В зале воцарилась могильная тишина. Публика, до этого равнодушная к подсудимому, будто прониклась торжественностью минуты. Все точно поняли, что должен переживать в эту минуту подсудимый, и взглядывали на изможденного, исхудалого неудачника, дожидавшегося решения.
Евдокия совсем побледнела и с трепетом ждала чтения. Петр Николаевич Никольский сидел угрюмый, а Прасковья Ивановна утирала слезы, заранее оплакивая бедного человека. Даже Евгений Николаевич насупился и ждал приговора с некоторым нетерпением. Он знал, что Трамбецкий невинен.
Но вот старшина заседателей стал читать первый вопрос… Трамбецкий пристально смотрел ему в лицо. По выражению лица он хотел узнать решение. Секунды казались ему вечностью.
— Нет, невиновен! — послышался отчетливый голос старшины.
Крик радости раздался наверху. Это вскрикнула Прасковья Ивановна. С Евдокией сделался обморок. Один Трамбецкий только не выразил особенной радости. Он крепко пожал руку защитника, но говорить не мог.
Через полчаса Трамбецкий уже был у Никольского и, обнимая Колю, зарыдал. Прасковья Ивановна давно утирала слезы, да и сам Никольский поторопился выйти в другую комнату.
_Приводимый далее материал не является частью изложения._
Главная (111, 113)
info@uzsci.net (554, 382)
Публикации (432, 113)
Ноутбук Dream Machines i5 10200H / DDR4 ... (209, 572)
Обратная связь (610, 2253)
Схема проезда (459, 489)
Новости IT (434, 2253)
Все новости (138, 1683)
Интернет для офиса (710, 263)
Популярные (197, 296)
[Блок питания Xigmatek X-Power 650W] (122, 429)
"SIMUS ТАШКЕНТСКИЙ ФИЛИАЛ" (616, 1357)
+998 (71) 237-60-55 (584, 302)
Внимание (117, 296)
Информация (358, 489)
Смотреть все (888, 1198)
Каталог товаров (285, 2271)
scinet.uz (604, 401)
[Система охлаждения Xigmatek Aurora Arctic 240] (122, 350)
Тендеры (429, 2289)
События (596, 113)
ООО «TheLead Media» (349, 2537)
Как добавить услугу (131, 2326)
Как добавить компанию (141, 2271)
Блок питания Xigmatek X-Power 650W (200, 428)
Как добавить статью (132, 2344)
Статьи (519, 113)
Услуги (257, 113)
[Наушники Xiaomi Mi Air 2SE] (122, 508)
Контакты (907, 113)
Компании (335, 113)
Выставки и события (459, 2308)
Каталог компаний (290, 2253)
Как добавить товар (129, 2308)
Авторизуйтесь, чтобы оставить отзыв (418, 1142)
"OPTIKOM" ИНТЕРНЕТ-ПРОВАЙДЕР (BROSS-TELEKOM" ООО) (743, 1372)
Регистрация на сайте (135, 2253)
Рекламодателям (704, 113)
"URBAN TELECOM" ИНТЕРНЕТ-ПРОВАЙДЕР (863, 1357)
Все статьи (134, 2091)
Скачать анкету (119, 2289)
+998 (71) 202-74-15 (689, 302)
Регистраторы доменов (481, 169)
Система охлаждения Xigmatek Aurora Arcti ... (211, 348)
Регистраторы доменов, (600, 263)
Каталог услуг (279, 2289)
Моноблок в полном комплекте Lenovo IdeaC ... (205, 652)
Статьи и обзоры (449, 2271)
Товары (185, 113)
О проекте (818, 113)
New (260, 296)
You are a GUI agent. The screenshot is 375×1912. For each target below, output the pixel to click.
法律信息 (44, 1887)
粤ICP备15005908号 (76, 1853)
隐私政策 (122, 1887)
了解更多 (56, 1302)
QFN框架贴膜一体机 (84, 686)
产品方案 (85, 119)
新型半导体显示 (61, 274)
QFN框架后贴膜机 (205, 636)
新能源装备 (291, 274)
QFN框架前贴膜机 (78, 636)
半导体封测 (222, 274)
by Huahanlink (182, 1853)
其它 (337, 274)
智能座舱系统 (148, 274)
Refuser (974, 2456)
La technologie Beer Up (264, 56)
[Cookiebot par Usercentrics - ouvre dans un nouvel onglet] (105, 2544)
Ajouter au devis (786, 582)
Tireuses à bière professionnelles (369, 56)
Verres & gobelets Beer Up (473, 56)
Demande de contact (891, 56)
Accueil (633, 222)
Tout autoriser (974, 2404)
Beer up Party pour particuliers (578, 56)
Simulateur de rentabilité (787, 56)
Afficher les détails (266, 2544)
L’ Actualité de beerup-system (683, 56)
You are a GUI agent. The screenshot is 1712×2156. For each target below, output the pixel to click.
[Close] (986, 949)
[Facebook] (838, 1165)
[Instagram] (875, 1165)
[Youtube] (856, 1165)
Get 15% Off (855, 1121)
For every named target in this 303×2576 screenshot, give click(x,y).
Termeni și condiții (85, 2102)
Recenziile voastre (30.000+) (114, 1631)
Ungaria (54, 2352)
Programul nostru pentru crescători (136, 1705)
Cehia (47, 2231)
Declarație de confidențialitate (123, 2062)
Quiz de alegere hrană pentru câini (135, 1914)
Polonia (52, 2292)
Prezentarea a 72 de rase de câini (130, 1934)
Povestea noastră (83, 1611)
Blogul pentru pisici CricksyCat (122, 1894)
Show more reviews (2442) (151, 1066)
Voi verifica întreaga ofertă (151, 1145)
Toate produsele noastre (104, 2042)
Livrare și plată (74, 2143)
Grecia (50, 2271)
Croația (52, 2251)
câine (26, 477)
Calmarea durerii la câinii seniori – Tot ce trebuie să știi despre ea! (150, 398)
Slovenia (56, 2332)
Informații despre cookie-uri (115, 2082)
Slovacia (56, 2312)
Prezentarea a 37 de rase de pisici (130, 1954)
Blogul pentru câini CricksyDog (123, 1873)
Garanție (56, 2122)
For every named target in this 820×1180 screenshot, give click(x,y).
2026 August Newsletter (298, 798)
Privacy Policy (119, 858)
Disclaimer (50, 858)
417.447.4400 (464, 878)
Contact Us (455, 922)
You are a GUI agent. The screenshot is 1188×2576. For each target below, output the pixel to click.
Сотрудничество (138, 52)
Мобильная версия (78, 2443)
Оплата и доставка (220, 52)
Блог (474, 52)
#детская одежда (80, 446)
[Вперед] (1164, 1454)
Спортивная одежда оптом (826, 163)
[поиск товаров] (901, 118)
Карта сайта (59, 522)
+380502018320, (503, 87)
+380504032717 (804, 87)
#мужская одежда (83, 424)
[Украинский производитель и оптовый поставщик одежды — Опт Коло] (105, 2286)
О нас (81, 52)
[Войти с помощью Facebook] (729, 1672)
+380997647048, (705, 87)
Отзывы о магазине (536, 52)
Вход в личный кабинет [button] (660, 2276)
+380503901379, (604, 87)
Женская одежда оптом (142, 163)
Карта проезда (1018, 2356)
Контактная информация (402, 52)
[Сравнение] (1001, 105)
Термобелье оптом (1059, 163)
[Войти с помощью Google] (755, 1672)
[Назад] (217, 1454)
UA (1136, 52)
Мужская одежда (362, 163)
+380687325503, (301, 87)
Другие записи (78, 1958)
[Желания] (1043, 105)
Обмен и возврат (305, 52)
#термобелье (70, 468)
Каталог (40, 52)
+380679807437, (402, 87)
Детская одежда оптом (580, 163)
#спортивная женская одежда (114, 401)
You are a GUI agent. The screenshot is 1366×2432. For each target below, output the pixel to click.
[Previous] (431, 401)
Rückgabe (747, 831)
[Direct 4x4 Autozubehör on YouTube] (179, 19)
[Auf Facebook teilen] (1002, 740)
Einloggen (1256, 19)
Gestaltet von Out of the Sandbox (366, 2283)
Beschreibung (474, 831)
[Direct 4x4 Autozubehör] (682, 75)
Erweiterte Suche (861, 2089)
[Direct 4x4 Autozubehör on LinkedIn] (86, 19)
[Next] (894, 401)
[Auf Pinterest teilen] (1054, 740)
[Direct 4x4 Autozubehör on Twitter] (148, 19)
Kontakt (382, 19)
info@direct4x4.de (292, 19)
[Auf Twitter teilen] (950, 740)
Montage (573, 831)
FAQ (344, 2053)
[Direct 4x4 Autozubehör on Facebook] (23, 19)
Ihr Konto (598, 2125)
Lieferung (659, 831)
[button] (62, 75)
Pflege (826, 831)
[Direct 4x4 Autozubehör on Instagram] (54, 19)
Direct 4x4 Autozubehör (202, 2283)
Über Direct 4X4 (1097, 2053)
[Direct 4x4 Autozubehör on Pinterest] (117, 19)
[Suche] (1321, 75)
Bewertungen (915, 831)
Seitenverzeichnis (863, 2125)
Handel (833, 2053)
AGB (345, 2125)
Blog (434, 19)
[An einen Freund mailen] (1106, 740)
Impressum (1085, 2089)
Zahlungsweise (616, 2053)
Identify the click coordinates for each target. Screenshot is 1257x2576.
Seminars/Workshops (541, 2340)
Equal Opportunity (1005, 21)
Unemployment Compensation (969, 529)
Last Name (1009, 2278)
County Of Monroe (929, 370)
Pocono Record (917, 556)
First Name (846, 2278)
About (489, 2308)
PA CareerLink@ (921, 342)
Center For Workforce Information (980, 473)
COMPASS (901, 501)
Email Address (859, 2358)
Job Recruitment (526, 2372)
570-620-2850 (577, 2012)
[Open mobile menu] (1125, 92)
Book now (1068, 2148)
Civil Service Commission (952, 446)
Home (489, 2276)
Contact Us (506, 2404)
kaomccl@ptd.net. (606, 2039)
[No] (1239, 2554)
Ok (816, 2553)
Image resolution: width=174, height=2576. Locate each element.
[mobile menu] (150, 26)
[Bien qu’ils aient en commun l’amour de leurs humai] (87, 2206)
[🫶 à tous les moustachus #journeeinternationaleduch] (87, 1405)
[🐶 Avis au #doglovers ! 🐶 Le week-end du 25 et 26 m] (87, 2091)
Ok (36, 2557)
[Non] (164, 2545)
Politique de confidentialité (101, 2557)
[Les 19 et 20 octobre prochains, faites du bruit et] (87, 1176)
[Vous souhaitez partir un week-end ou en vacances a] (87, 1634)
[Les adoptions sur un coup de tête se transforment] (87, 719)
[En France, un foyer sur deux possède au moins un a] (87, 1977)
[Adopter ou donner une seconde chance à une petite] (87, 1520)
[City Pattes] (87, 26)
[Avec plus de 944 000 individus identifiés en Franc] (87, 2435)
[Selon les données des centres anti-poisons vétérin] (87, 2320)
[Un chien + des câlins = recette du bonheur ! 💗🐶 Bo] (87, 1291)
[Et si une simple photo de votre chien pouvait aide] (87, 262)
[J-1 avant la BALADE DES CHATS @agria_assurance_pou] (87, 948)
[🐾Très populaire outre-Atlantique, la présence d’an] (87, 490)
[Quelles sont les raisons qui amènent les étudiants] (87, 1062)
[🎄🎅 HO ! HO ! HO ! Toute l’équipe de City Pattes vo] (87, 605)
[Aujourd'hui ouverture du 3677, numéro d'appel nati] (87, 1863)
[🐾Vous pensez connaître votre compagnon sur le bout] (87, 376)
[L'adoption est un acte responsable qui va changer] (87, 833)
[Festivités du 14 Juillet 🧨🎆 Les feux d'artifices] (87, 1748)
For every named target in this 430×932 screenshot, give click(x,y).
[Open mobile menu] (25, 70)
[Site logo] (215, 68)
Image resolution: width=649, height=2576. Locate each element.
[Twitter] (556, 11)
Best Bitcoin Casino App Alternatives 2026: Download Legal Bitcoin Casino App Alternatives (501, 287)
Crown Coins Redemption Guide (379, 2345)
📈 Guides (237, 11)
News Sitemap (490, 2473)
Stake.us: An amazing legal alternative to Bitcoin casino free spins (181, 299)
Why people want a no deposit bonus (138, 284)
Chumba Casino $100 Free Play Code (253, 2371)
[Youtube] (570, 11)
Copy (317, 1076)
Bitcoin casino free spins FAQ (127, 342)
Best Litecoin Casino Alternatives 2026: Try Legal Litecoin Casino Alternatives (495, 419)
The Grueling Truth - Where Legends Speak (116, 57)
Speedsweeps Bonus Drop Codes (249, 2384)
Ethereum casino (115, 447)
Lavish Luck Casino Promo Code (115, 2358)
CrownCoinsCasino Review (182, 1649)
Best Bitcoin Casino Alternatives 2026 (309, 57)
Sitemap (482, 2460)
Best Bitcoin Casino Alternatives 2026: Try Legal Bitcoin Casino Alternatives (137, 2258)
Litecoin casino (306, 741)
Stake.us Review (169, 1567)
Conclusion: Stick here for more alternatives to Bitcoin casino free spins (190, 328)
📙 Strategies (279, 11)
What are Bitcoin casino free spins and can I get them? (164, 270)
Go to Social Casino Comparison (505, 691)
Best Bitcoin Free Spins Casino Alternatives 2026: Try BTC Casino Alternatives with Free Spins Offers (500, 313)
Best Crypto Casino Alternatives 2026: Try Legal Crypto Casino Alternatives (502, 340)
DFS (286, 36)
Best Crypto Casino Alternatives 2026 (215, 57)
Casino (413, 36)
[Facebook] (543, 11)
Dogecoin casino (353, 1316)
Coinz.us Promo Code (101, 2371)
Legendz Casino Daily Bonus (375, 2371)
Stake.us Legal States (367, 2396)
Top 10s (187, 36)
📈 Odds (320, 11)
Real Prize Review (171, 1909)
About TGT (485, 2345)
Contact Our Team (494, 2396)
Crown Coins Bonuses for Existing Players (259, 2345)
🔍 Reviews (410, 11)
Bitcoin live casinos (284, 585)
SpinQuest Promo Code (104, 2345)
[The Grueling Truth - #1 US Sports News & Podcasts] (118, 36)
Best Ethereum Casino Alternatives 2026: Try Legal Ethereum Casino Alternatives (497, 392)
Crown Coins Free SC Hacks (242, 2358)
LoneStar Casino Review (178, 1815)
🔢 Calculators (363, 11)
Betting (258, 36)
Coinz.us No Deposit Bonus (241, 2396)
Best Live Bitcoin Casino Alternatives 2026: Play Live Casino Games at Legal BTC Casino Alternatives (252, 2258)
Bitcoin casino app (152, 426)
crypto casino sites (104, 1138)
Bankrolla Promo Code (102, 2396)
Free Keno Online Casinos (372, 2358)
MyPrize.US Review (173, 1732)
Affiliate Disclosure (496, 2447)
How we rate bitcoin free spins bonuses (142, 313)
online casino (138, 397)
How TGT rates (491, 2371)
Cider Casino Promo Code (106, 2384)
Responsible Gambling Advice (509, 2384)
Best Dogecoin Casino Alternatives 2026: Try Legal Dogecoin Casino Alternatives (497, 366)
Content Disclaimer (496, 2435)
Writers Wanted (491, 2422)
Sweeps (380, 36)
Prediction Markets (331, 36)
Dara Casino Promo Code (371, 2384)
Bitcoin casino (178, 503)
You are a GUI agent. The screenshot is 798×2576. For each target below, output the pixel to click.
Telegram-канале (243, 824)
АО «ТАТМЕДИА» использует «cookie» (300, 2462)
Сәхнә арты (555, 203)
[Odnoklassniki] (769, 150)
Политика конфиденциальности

— Теперь, Коля, ничто нас не разлучит…
— Мы уедем отсюда, папа, да?
— Уедем, уедем, родной мой, и как можно скорей. Петр Николаевич — наш друг — обещал мне… Мы будем жить в деревне… Там так хорошо…
Трамбецкий вдруг улыбнулся какой-то скорбной улыбкой и схватился за грудь…
— Папа, папочка… что с тобой?.. папа! — крикнул мальчик.
— Ничего… не бойся… Это пройдет… Мы уедем… там…
Он больше продолжать не мог. Кашель душил бедного человека.
Никольский уложил его на диван; начался пароксизм лихорадки.
— Александр Александрович, что с вами? Вам нехорошо?
— Неужели ж… мне уже пора умирать?.. Теперь, когда впереди жизнь с Колей… Нет… это было бы ужасно!.. — отчаянно проговорил старый неудачник, беспомощно прижимая руки к груди.
Никольский его утешал, а сам, глядя на Трамбецкого, думал, что не жилец он на свете.
К ночи Трамбецкому сделалось хуже. Приехал доктор и так угрюмо покачал головой, что Никольский тихо спросил:
— Разве он так плох?
— Совсем плох… Дни его сочтены! — проговорил доктор.
Коля ничего этого не знал и осторожно заглядывал в комнату, где лежал отец.
— Папа… Тебе лучше?..
— Лучше, лучше, милый мой!.. — шептал отец, и горячие слезы лились из его глаз…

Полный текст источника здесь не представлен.